Efforts to combat food insecurity include federal and state benefit programs such as SNAP and ground-level charitable food aid organizations such as food banks and food pantries. The charitable food aid sector is currently facing heightened demand due to recent SNAP benefit reductions and continuous inflation, making it important to determine whether food assistance organizations have the capacity to adequately meet the needs of the people they serve. Considering substantial regional variations in food insecurity and access, as well as the context-specific nature of street-level nonprofit work, analyzing the capacity of food assistance organizations on a local scale is particularly valuable.
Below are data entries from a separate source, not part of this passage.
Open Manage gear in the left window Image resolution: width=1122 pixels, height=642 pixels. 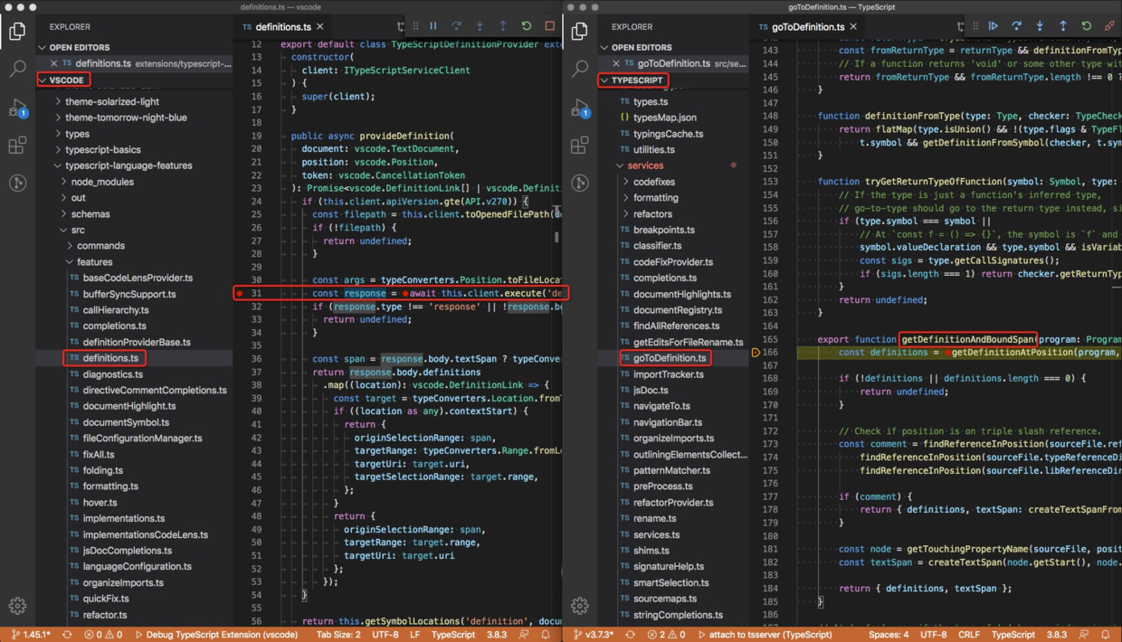(17, 606)
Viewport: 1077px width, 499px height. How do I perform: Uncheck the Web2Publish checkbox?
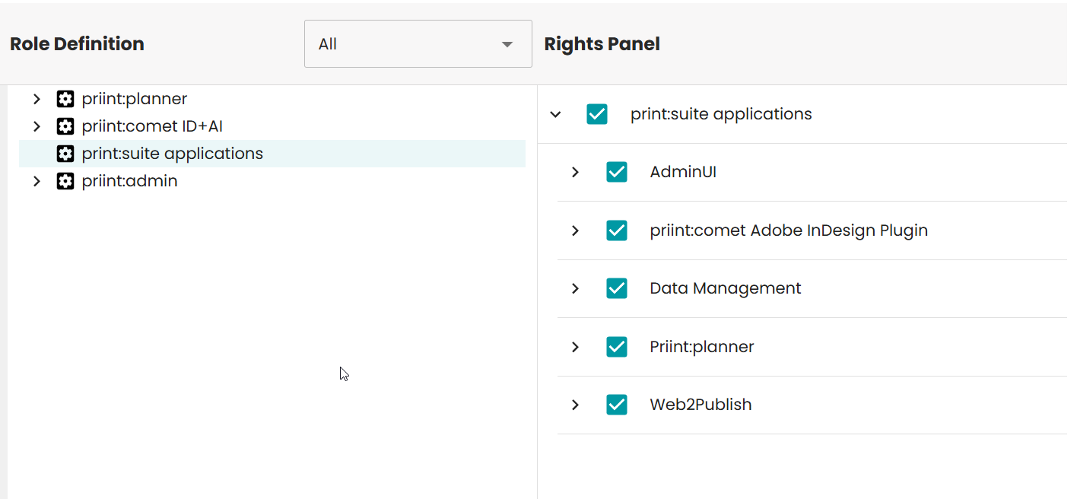coord(617,405)
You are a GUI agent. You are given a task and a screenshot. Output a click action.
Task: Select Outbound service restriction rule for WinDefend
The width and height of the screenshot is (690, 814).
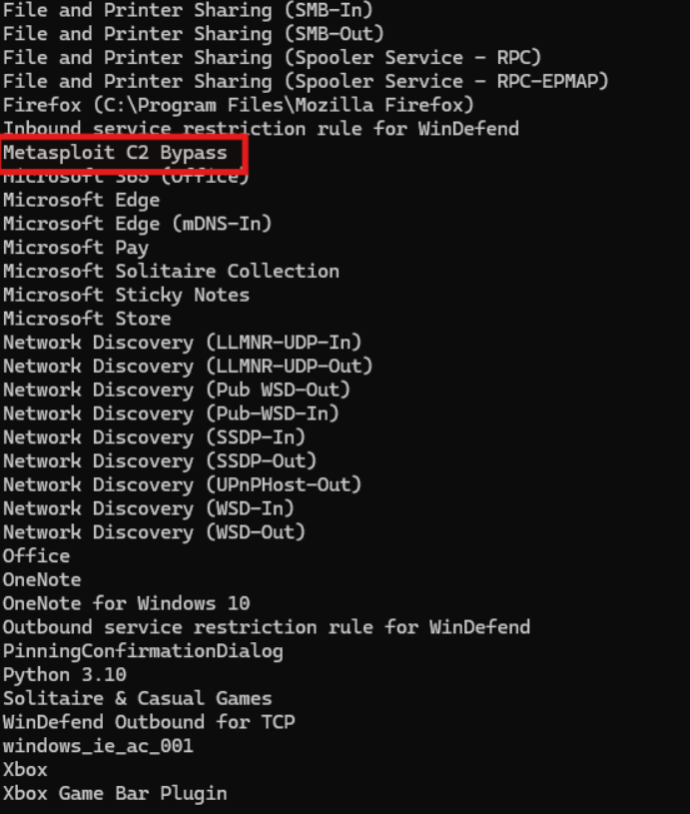tap(266, 627)
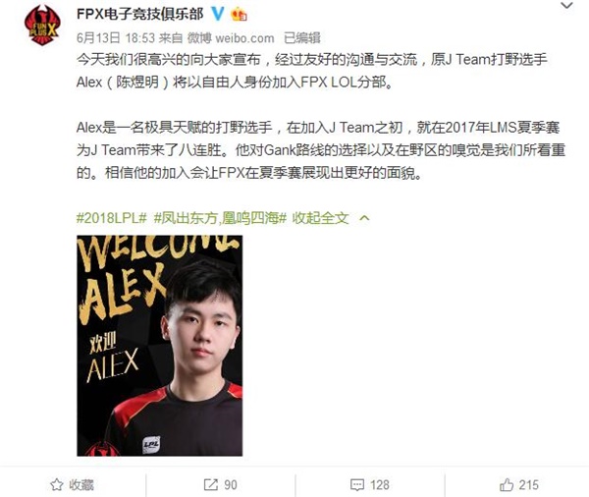The width and height of the screenshot is (589, 497).
Task: Enlarge the Welcome Alex poster image
Action: (160, 346)
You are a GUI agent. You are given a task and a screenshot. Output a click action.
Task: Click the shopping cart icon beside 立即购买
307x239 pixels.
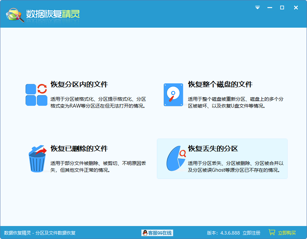click(x=271, y=232)
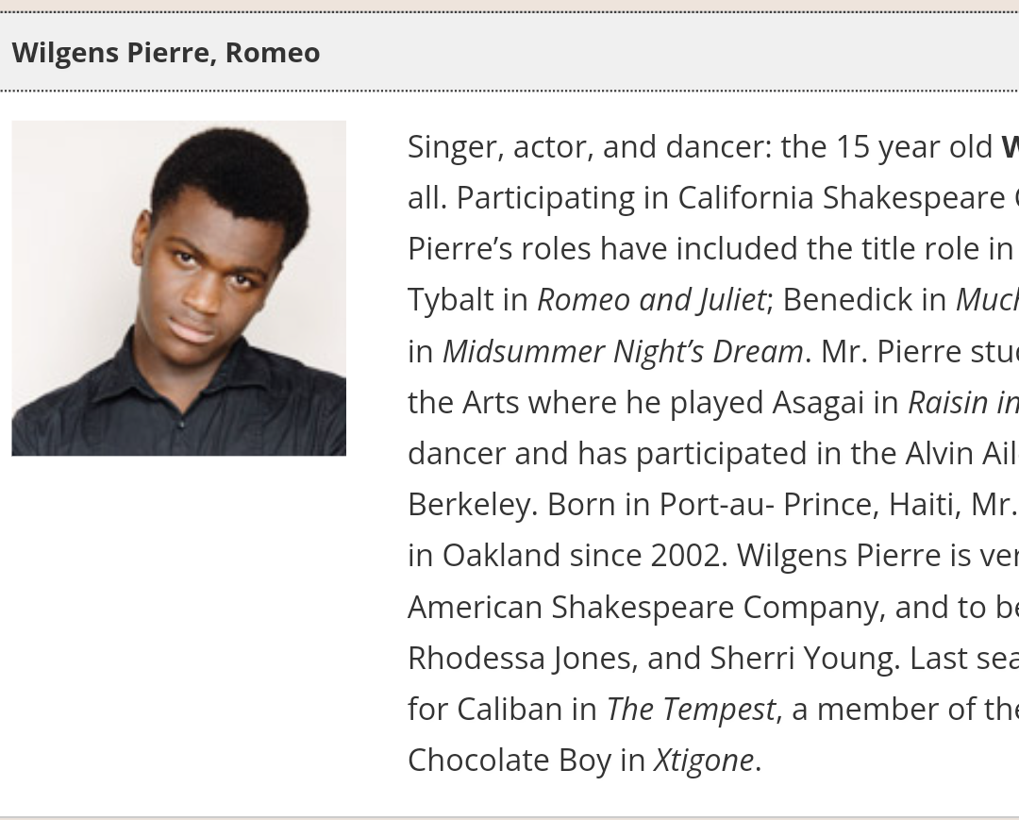Click the italic "Xtigone" title
Viewport: 1019px width, 820px height.
(x=704, y=759)
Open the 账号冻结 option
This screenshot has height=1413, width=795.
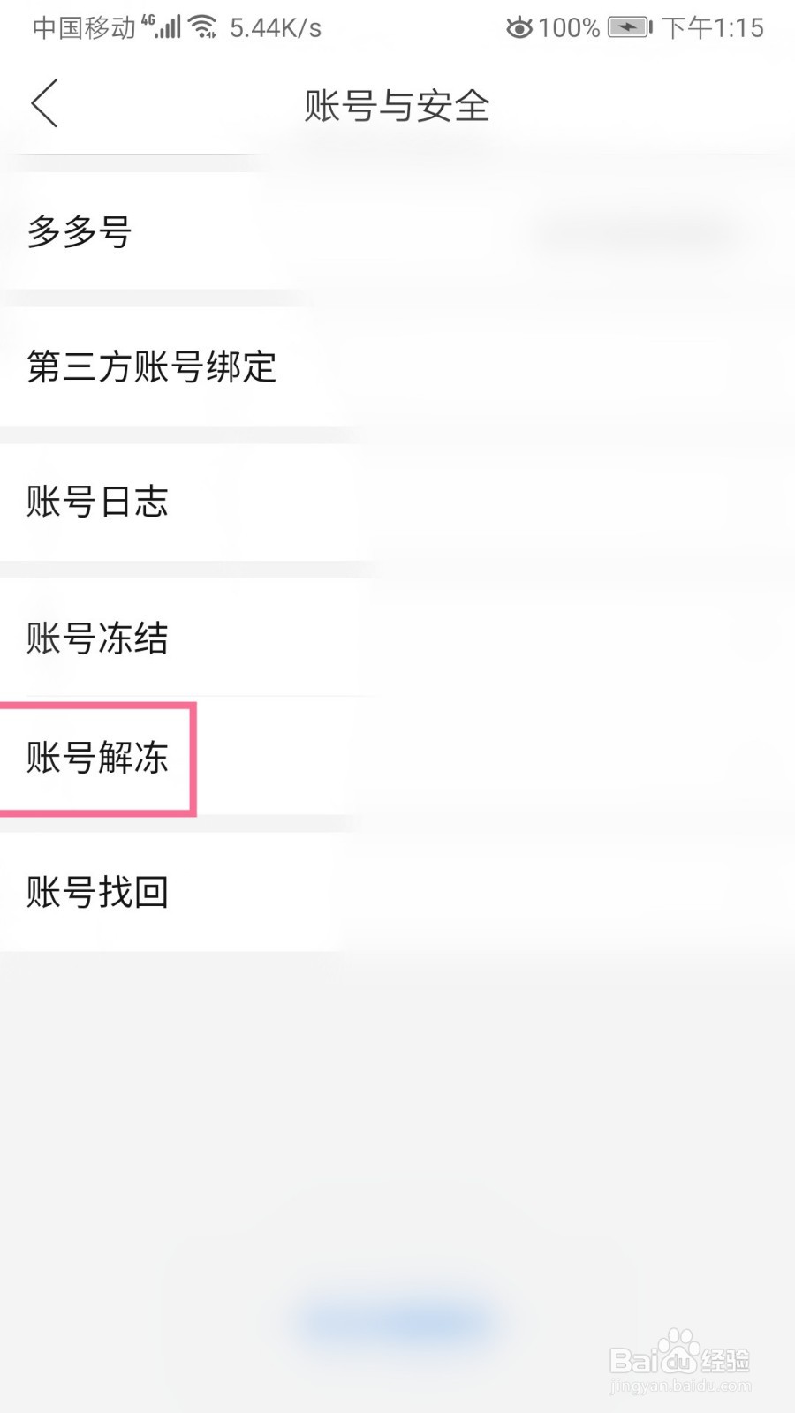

My research aims to assess strengths and weaknesses in the organizational capacity of Pittsburgh’s charitable food assistance network, with the goal of determining areas of improvement that can be addressed on the organizational level, as well as relevant opportunities for improvement in federal food assistance policy. I conducted in-depth interviews with seven food assistance nonprofits using a modified version of an existing nonprofit capacity assessment tool (McKinsey and Company’s OCAT), as well as a survey of 56 food pantries in the Pittsburgh region. My findings demonstrate significant variation in organizational capacity among food assistance nonprofits, with consistent areas of weakness in succession planning, funding stability, and extra-organizational communication. I observed similar areas of concern among food pantries, as well as an overall lack of sustainable funding and resources, and a need for additional staff and volunteer support. Based on these findings, I argue that federal food assistance policy must be strengthened to ease the burden placed on the charitable food aid sector and ensure that households struggling with food insecurity receive sufficient support.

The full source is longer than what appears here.